Recently I did a presentation for the team on some pretty massive changes to training that I have been thinking about for the past year. I felt like now we could truly start to condition for the sport, we’ve had 2 years of working on the fundamentals and the team was beginning to get a good understanding of the basics.

What I really had to communicate to the team before we started using some more advanced methods was to remind them that strength is always our foundation, that’s what’s going to protect their bodies from getting hurt.

So, when we start doing the more advanced conditioning and somebody gets hurt (during a game… not in the weight room), or I see something I don’t like, they will immediately get pulled off of conditioning and back to strength.

If someone gets hurt, the first thing that we need to get done is get stronger in the area that was injured, as soon as we possibly can once the doctor or trainer says they are ready. But that's not four weeks, that's not even two weeks of inactivity, it's a few days, and then we quickly transition into building strength.

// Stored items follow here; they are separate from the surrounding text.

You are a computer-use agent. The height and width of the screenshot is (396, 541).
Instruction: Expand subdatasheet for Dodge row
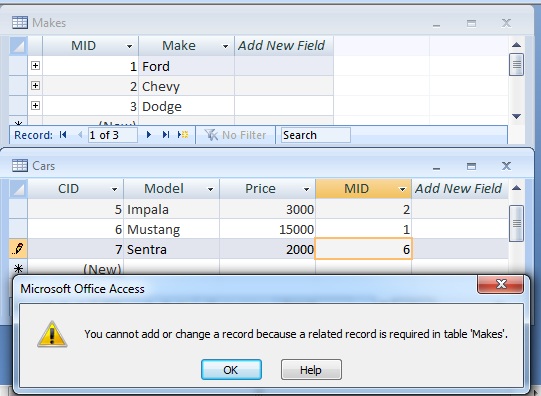pos(35,106)
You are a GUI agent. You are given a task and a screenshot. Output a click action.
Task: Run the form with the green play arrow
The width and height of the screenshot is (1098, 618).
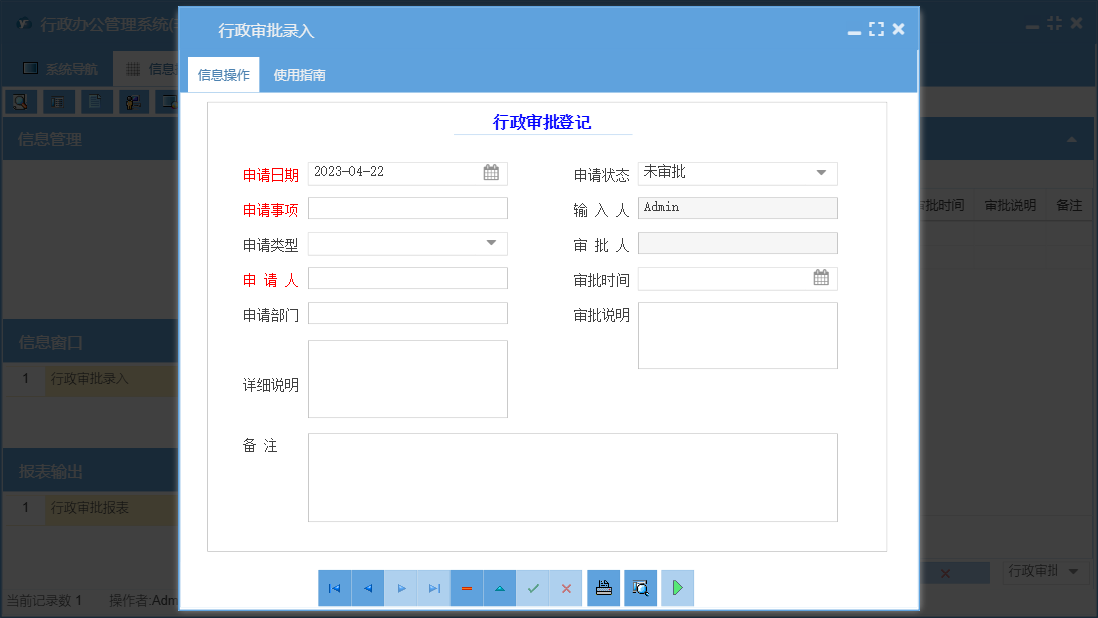point(677,588)
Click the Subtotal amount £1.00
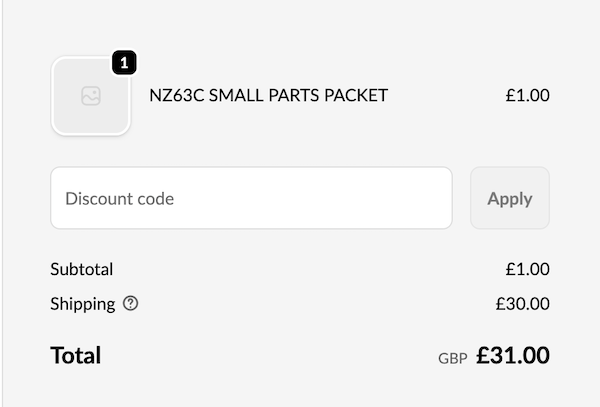Image resolution: width=600 pixels, height=407 pixels. click(x=527, y=269)
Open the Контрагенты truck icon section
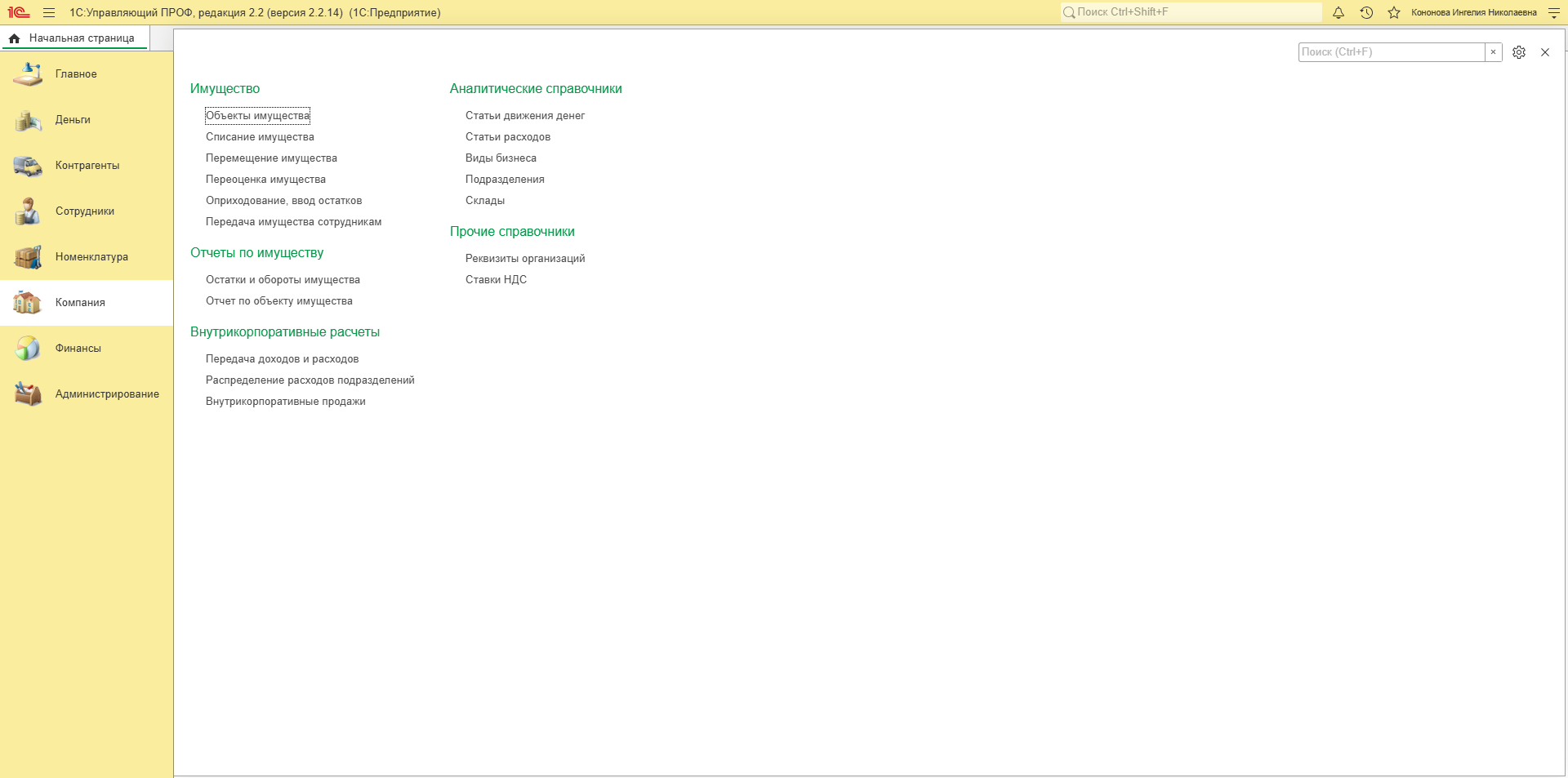 (x=28, y=166)
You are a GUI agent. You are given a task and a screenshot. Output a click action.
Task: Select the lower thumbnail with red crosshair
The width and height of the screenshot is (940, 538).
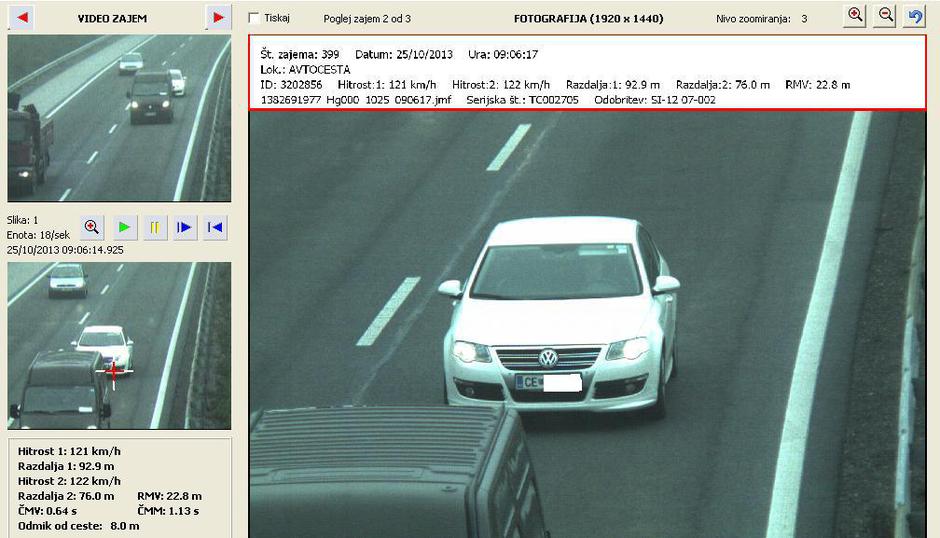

The touchstone in sports and athletics is always strength. As a foundation, we always have to come back to building strength. Your back hurts, let's get stronger. Your shoulder hurts, let's get stronger. Your knees hurt, let's get stronger, and let’s get stronger through a full range of motion. That is how your body stays healthy and safe. Of course, this is under the understanding that more major issues have already been ruled out and we can identify a strength deficit.

I like to think of strength training as building armor for the body. This doesn’t equate to growing huge muscles, especially for females. I’ve been strength training for the last 20 years, and by no means do I have tons of muscle mass. Yes, you will build some muscle, but there is a limit to that. So again, for women reading, you can trust your body to get as strong as possible, and not get enormous.

Another reason we lift weights is because it has an incredible effect on your tendons and your ligaments, making them thicker and stronger. It's not just the muscular strength that can help us reduce injury. It’s the other effects as well, such as thicker ligaments and tendons as well as bone density. This isn’t something we should start thinking about in our 40s and 50s, lets build these dense bones and thicker ligaments now. Let your children start to build those as young athletes. 

Another method that I see a lot of people using is they'll condition their athletes very hard. They then typically only use corrective exercises, the ones that you typically see during physical therapy. They're very targeted exercises designed to strengthen a very specific part of the body.

In most cases, they're not large multiple joint exercises but again more specific single joint exercise. There’s nothing wrong with corrective exercises, but they are a supplement not a staple. It’d be like your only nutrition being a protein shake, definitely not a long term plan that covers all of your bases.

First we squat, we deadlift, we do glute bridges, and we do lunges. Then let's add in some targeted correctives, some lateral side steps, deadbugs, clams… things that are used to build a little bit of strength and bring up what's very weak, but only if it's part of the larger performance program.